*** GIVEN TEXT ***
5. What kind of bit(s) do you use and why?
 I believe my love for Myler bits is well documented on the blog.  Their comfort snaffle line is definitely Ypke's favorite, and I usually ride her in the dee-ring comfort snaffle w/ hooks and a copper roller.

6. Helmets or no helmets?
Helmet 100% of the time!

7. Favorite horse color?
 Grullas and sooty duns by far!  Shiny dappled bays are also great.

8. Least favorite horse color?
 Double Dilute coats and blue eyes.  But the worst is definitely a color called "I love rolling in mud puddles, especially after being groomed."

Muddy horse
Hideous, isn't it?

9. Dressage or Jumping?
 As far as me riding goes, definitely dressage. Watching? Sorry, but watching dressage is like watching paint dry for me, so I will have to go with jumping.

10. How many years have you been riding?
 As far as "seriously" with lessons, 4 years.

11. Spurs/whip or no spurs/whip?
None. Ypke is forward (though still somehow lazy at the same time) so there is no need.

12. Your first fall?
My first fall was on the Fourth of July a few years back... I think it is fairly self explanatory what happened. It was 6:30am, and I cleverly thought I was avoiding the fireworks during the early lesson. Ypke was going great, and I happily called out, "She's perfect!" to my trainer. Literally 4 seconds after I said that a firework went off, Ypke teleported to the side super fast for about 15 feet, and I was tossed right off.

13. When was the last time you rode and what did you do?
Halloween (sadly), and we walked and trotted in circles around the arena while I took between the ear pictures.

Fjord horse mane

14. Most expensive piece of tack you own?
My saddle.

15. How old were you when you started riding?
I was just a teenybopper.

16. Leather or Nylon halters?
Leather — I love the classy look!

17. Leather or Synthetic saddles?
Leather by far, though it is nice how easy synthetic tack is to clean.

18. What “grip” of reins do you like?
I hoard reins, and I have to say that so far I haven't found a pair better than high quality laced reins.

19. English or Western?
When we are just putzing around I prefer Western but for working I would have to go with English. 

Fjord horse
Who am I kidding? We never work, she just stands there as I pet her.

20. How many horses do you currently own/lease?

21. Do you board your horse? Self-care/full board? Home board?

22. Have you ever had to put down a horse that you loved?

23. How many saddlepads do you have?
 A dozen-ish

24. Slant-load trailer or straight haul?
Well, I would prefer a slant, but it is Ypke's way or the highway, so the slant got traded in for a straight. 

25. Why do you ride?
Because I love it. It is very freeing and you can forget every bit of stress.

October 31, 2015

Quit Babying that Horse!

The other day I was approached by a fellow horse person.

"Hannah, do you know what's funny?"

As I'm sure you all know, that is a very dangerous question to be asked. It either means a disappointing observation has been made or you are about to get roasted. Luckily, in this case it was not the latter.
*** DATA EXTRACT ***
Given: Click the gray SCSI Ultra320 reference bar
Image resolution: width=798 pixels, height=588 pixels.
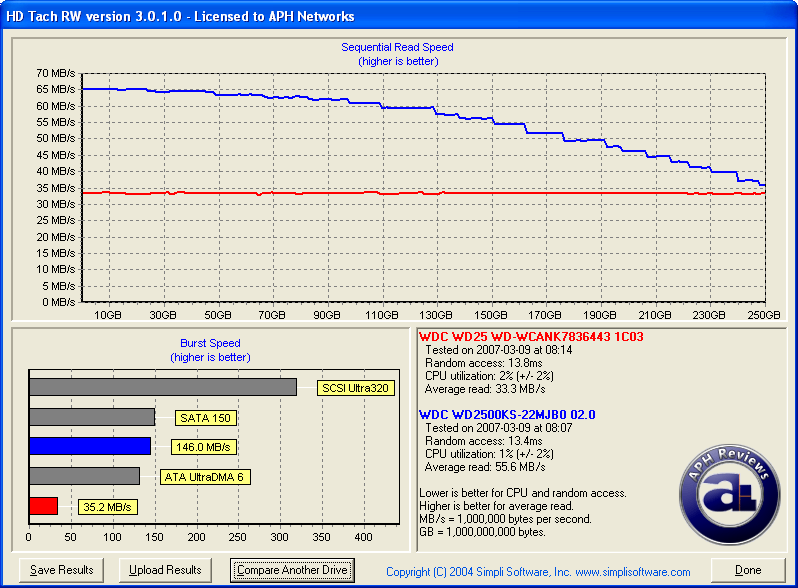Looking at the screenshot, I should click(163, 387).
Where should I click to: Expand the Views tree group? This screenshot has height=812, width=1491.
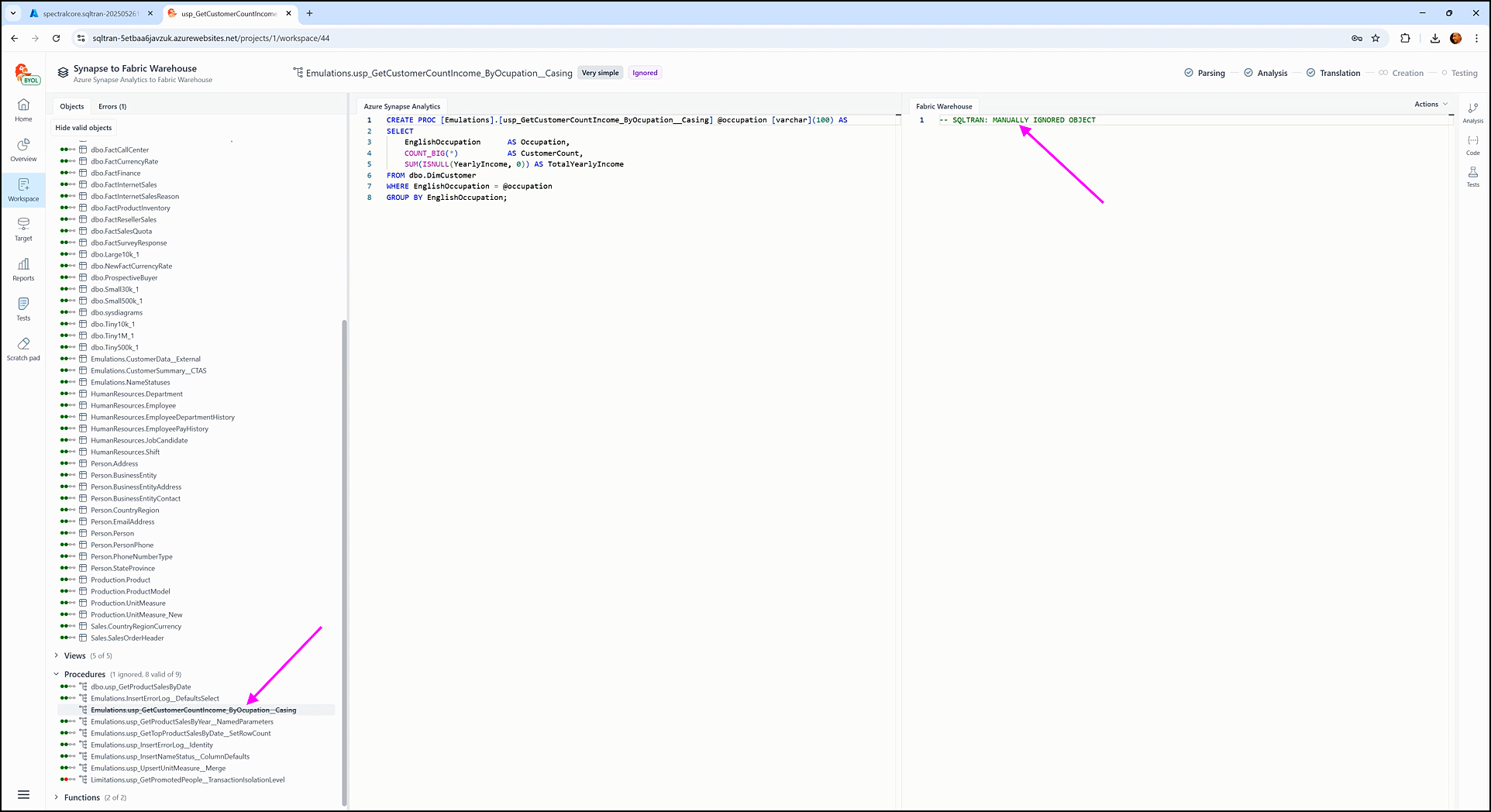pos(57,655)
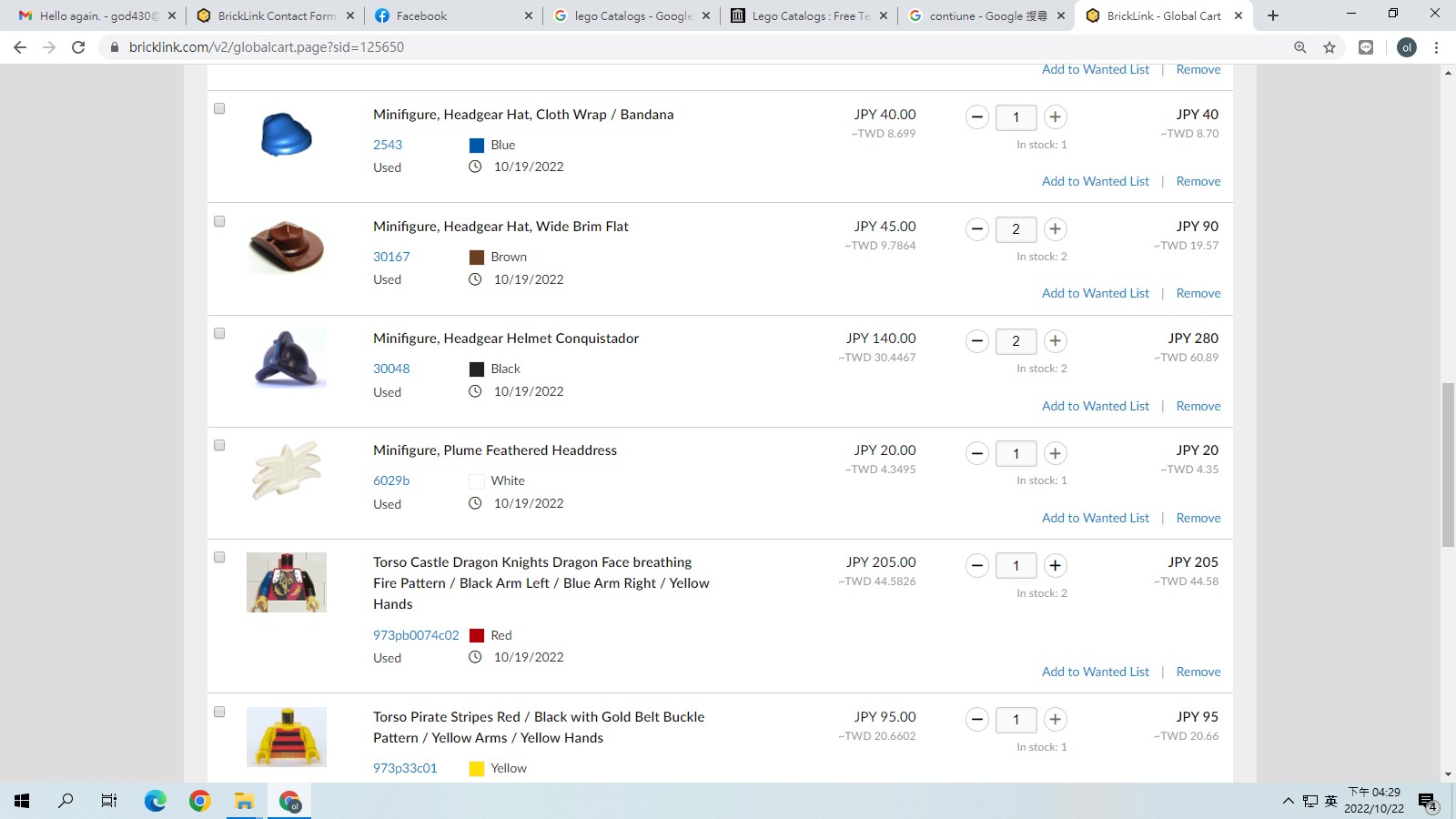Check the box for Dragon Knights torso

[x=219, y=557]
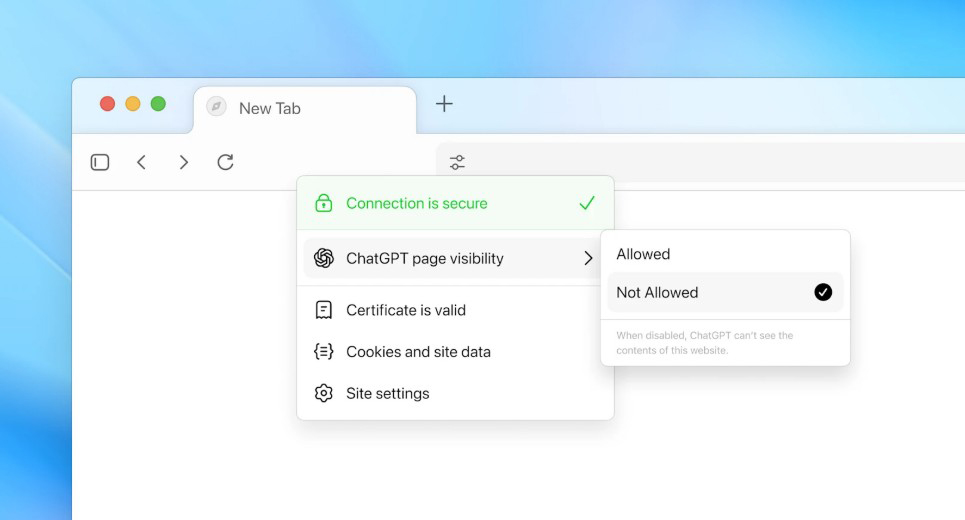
***
*** DATA EXTRACT ***
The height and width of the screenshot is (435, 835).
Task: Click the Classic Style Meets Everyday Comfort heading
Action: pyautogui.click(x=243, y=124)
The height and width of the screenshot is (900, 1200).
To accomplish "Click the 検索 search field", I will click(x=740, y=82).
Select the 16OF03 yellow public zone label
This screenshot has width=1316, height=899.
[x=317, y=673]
***
### YOUR TASK:
Answer these from the horse questionnaire:
(a) Which Myler line is named as Ypke's favorite?
(b) For how many years has the writer been riding "seriously" with lessons?
(c) What was the slant trailer traded in for?

### RESPONSE FOR THIS EXERCISE:
(a) The comfort snaffle line
(b) 4 years
(c) A straight